In the final phase of its life as an entertainment complex the land, that had once housed all the wonders of the White City Amusement Park, had one attraction left. For a number of years, prior to the final closure, a stadium of significant proportions, for its day, sat behind the gates close to Chester Road.
Once source indicates that the stadium opened in 1930 and operated as a greyhound racing track. On Saturday, June 16 of 1928 though, Joe Carley1 reports that he "visited White City, Old Trafford, to see the very first Speedway meeting held in Manchester. (It was then known as dirt track racing). I witnessed a spectacular crash at the near bend in which a famous Australian rider of the time, Paddy Drew, skidded badly and two following riders, unable to swerve in time, dashed into the fallen man and machine. One of the cycles flew some 8 or 9 feet in the air, turned a somersault and crashed down on the prostrate Dean. He sustained a broken collarbone, and was removed on a stretcher. .... Trick-riding and other stunts were included in the opening programme to interest the crowds in case the new sport did not 'catch-on'. I attended the track quite regularly in the days when A. W. Jervis, Larry Coffey, Skid Skinner, Billy Dallison, and Daredevil Clem Becket (later killed in the Spanish Civil War) were the star attraction."
In July 1953 a six lane cinder track for athletics was created. It took four and a half laps around the track to do the mile. This venue attracted some of the most famous names in international athletics. Paavo Nurmi once ran on the track and apparently looked at his stopwatch all the time.

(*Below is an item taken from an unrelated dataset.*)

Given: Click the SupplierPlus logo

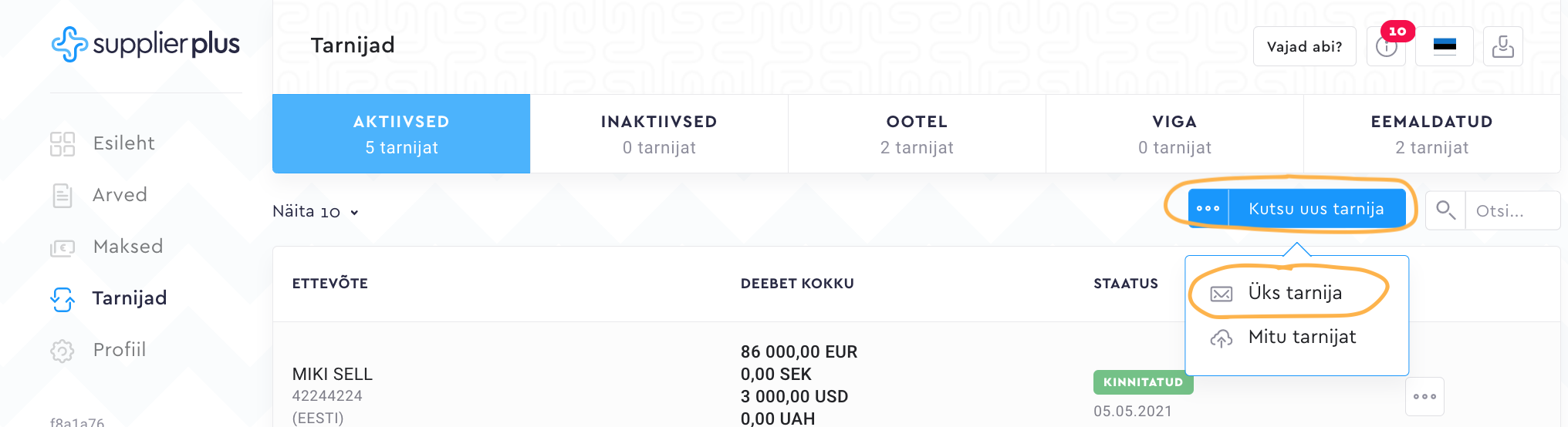Looking at the screenshot, I should [x=146, y=44].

There is a picture of a race here in 1955 between Emil Zatopek, Gordon Pirie and Derek Ibbotson in the book "The Impossible Hero" - a biography of Gordon Pirie by Dick Booth. This shows that the track had at least 6 lanes and very possibly seven although the 7th "lane" may have just been a narrow bit of spare room between the 6th lane and the outer curb.
Les Cotton tells me that stock car racing came to the track in 1972. Mike Parker Promotions ran stock car races at White City as well as other tracks in the North West at Nelson, Stoke, Blackburn, and Rochdale. In 1976 MPP had the track asphalted. Les adds, "This produced an enormous increase in speed, unfortunately within months of the resurface, I witnessed local star driver Brian Wallace #119 suffer a throttle jam wide open. He went straight through the safety wires flat out, which chopped the roof off the car, killing him instantly.
He carried on going over and ended up on his roof but walked away.
However, the days for White City were numbered and the stadium fell into disrepair and closed in 1982 and it was later demolished.